Task brief: Copy out only the lines running from the one that contains "Where should I" through the end of the listing. Pictures stay out.

*** Supplied material Section Begins ***

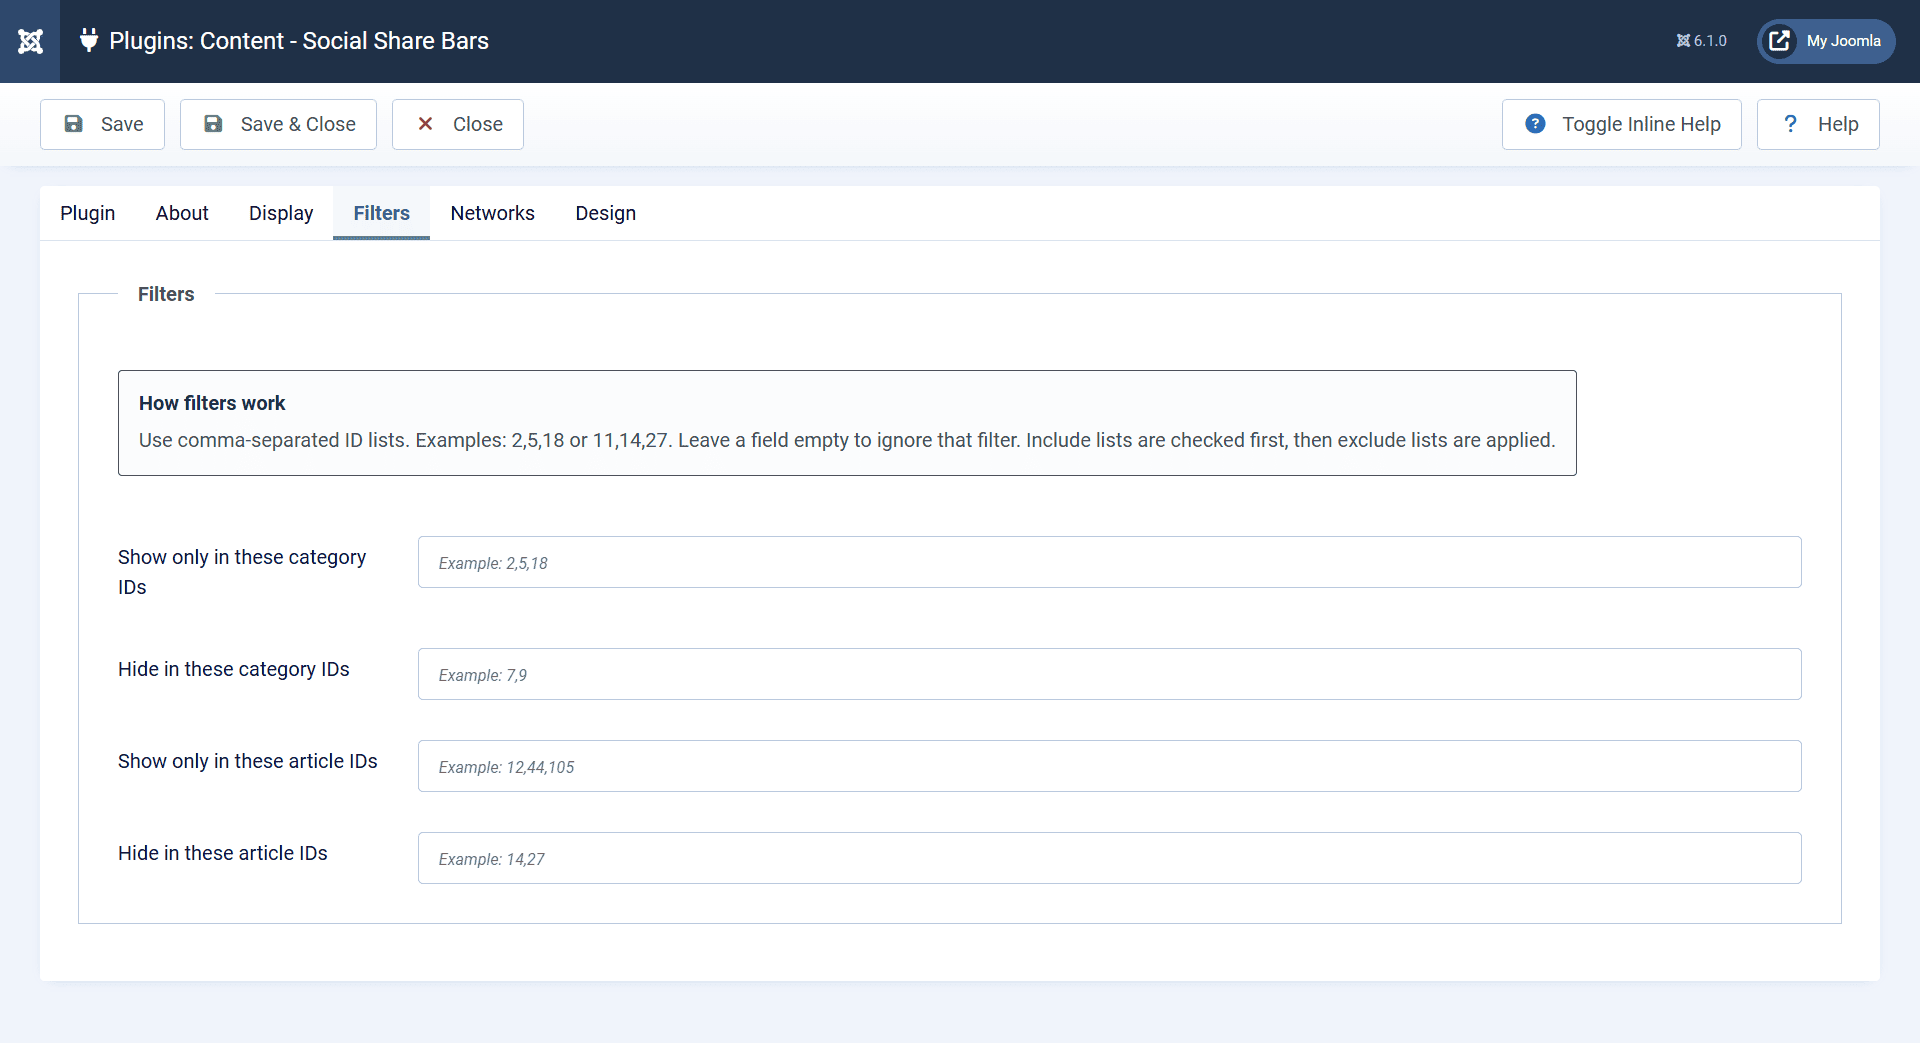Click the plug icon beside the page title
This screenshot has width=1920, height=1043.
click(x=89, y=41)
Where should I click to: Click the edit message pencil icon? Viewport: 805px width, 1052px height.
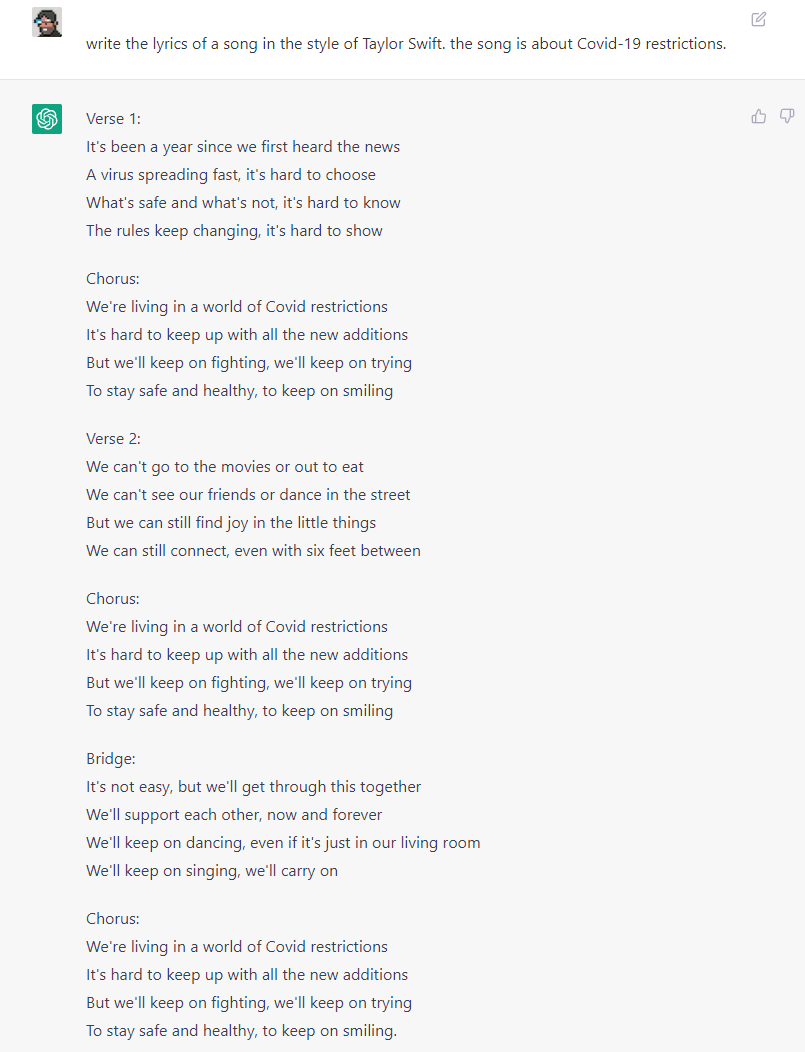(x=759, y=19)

*** Supplied material Section Ends ***

Written answer:
Where should I click to: Click the edit message pencil icon? Viewport: 805px width, 1052px height.
(x=759, y=19)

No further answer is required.